**WORK TO COMPLETE:**
Would you copy each line of the data below that has "agent"?
=== DATA RECORDS ===
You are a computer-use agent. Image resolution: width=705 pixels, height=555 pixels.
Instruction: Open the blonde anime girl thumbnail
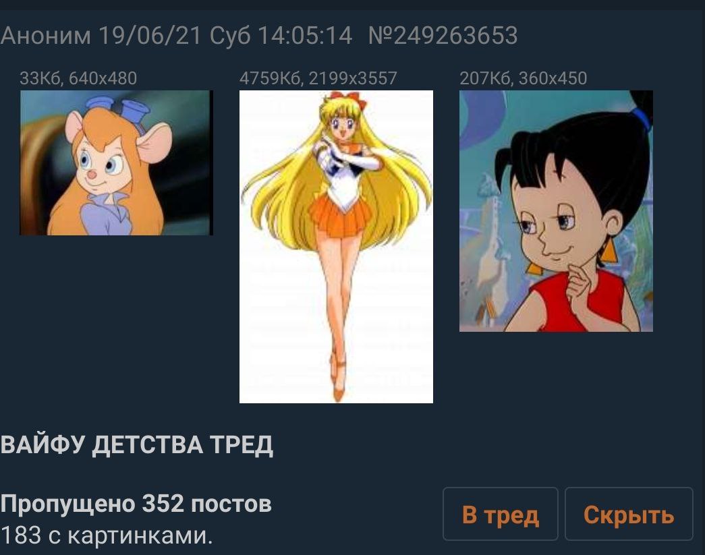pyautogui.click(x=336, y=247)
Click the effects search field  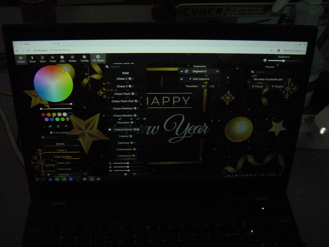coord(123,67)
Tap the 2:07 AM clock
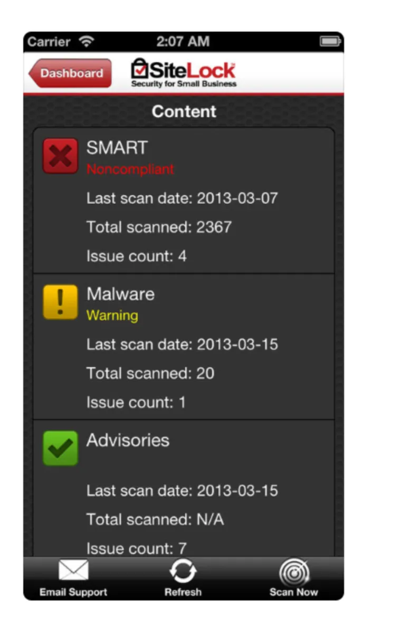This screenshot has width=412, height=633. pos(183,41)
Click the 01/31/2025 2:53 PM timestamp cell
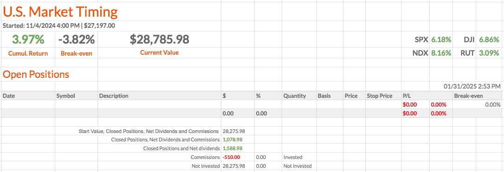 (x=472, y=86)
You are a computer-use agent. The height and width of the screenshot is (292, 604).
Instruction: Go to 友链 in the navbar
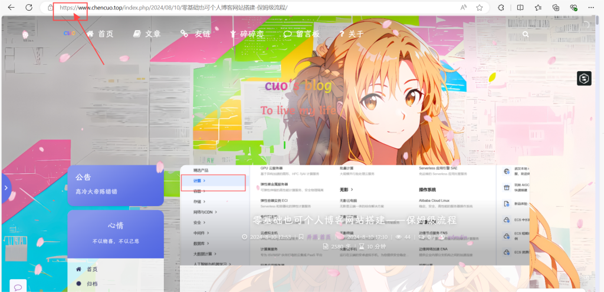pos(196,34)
===
=== DATA RECORDS ===
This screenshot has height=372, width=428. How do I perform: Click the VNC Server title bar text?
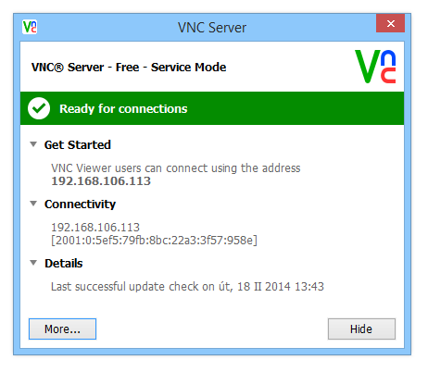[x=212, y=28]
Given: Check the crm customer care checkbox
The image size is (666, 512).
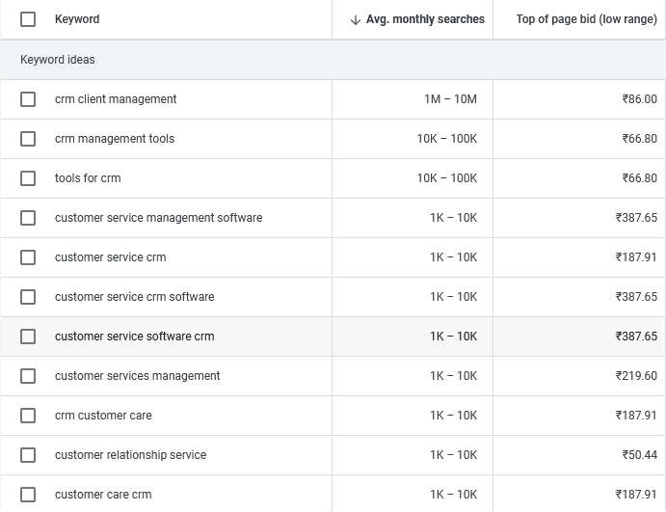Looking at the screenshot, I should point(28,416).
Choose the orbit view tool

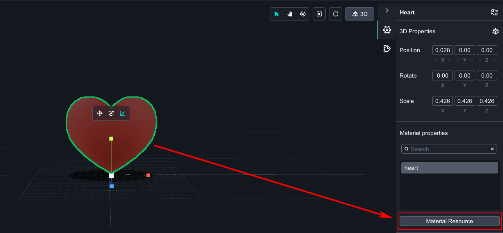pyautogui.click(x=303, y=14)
===
**REPLY:**
You are a computer-use agent. Image resolution: width=705 pixels, height=555 pixels.
You are a computer-use agent. The height and width of the screenshot is (292, 604).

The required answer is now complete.